Setlist: War Pigs, Neon Knights, N.I.B., Lonely Is The Word, Sweet Leaf, Drum Solo, Children Of The Sea, Black Sabbath, Heaven And Hell, Iron Man, Guitar Solo, Die Young, Paranoid (plus Heaven And Hell reprise)
Encore: Children Of The Grave
The new album, Heaven And Hell, had been out a month and had gone down extremely well. It was a new sound for a new decade, something which lots of my favourite bands took notice of as the 80s dawned and arrived – a wish to remain current. Sabbath had inadvertently reconfigured their sound by making a personnel switch. Ozzy Osbourne was out and replacing him was former Rainbow vocalist Ronnie James Dio. His contributions to the album were a breath of fresh air for a Sabbath who had sounded bloated and tired on their last Ozzy album Never Say Die. The band were rejuvenated and hungry again, although the album stylistically bore less of the tropes of the old Black Sabbath sound.
But now Sabbath had to establish the band as a live proposition. To be specific – how would the fans take to Dio onstage, given that they had to perform some of the Ozzy era songs? It was the second (and last) night at the Odeon and I hadn’t heard anything at all about the first night so what we were going to get was still to be discovered.
Before we found out what Sabbath had in store, we had Shakin’ Street as the support act.
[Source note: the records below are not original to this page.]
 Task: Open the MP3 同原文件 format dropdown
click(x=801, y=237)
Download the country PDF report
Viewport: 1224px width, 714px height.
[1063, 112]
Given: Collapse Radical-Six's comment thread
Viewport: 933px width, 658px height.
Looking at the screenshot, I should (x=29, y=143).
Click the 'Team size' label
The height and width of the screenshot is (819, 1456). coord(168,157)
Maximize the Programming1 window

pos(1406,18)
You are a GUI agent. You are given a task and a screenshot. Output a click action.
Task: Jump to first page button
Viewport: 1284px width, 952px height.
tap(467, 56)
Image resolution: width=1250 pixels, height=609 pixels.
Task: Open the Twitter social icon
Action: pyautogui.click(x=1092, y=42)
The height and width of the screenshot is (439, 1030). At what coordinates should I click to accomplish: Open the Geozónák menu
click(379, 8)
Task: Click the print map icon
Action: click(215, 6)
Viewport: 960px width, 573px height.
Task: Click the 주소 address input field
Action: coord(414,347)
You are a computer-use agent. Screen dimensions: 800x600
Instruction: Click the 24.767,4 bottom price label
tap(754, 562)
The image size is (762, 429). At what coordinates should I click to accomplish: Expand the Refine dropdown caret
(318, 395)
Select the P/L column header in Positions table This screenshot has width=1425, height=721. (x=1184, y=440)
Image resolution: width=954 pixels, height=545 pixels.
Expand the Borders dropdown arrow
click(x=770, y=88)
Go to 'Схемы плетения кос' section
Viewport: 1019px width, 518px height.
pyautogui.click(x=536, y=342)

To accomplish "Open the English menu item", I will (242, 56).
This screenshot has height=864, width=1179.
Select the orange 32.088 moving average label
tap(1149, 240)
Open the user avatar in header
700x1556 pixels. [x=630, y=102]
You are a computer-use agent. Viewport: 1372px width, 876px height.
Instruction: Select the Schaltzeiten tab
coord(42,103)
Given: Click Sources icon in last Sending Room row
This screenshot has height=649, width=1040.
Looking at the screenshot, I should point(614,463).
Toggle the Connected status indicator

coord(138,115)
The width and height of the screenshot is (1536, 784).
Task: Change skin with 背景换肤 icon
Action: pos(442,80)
They had been signed by Sabbath and Blue Oyster Cult’s then manager Sandy Pearlman. Of interest to me was that the guitarist was former Dictators axe-hero Ross ‘The Boss’ Friedman – a band I liked a lot. But it was the singer Fabienne Shine who commanded your attention. She had real presence and a great rock voice. At the time they had a single out called Solid As A Rock, which I still love to this day.
Before they had come on, and during the interval, there was a roadie who was looking after Geezer Butler’s equipment. He was a big guy compared to the other roadies and he had a real presence to him. I didn’t know then who he was but I remembered him later when I found out that he was Joey DeMaio and he shortly was to form the band Manowar with Ross The Boss.
I was right at the front and leaning on the stage when the lights went down to a tremendous roar. Over the PA we got the familiar tones of Supertzar from Sabotage. There they were now as the lights came up – Tony Iommi nodding at the crowd, Geezer smiling and Bill shielded by his drums for the most part. Dio meanwhile stood looking completely un-phased in the centre of the stage. Surely he was nervous – this was Sabbath on home territory – but if he was you couldn’t tell. They opened with War Pigs which meant the contrast between Dio and Ozzy was there to see and hear immediately. The alternative would have been to open with Neon Knights off the new album, and I think that might have been a better option. Still, War Pigs had the resonance and familiarity and Dio was on imperious form. There were shouts for Ozzy on occasion in the first few songs of the show but Dio looked unflappable. He was better on the new material because they were his songs and the older Sabbath material was trickier than given credit. Ozzy would often sing Tony’s riff and that was not Dio’s style at all. So he tended to fall back on dramatic effect for the older songs and this veered close to pantomime – as on Black Sabbath itself, for instance, which lost some of its menace as a consequence.

Although it was now the 80s, solos were still ‘in’. Geezer’s was merely the intro to the rapturously received N.I.B. and Bill Ward got a mercifully shortish solo, but Tony Iommi got a long one. He took in elements from Embryo but he went on and on and it became a toilet break for some. We could have had two more songs instead!
By the time they hit Sweet Leaf Dio had won the crowd over. He told us how special it was to be playing in Birmingham and he knew what Sabbath meant for us. His respectful tone went down well. He announced Sweet Leaf and paused for Iommi to hit the intro riff, but in that pause – without rehearsal or pre-arrangement – what seemed like the whole front stalls ‘did’ the cough that introduces the song on record. Dio was amazed, visibly and audibly telling us ‘you guys are just amazing.’ It was an amazing version too with Bill Ward nailing the propulsive drums.
The highlight really, I think, was Heaven And Hell which was longer and more stretched out than on record but worked a treat as a live piece. Dio enjoyed it too, getting to be a real master of ceremonies with the audience participation and then the song itself which has a killer riff and shifts from the slower tempo verses and choruses before the rave-up outro.
After Paranoid and the reprise of Heaven And Hell the band went off. Cue chants of ‘Sabbath’ and hand-claps and then a big sing-a-long of You’ll Never Walk Alone. Maybe the guys just wanted to listen for a bit but it seemed an age before they came back for a rampaging, and celebratory, Children Of The Grave.
The lights went up and it was clearly, from the ecstatic audience reaction, ‘job done’ – Sabbath were back in business and all looked good. We had no idea that it would only last for one more album.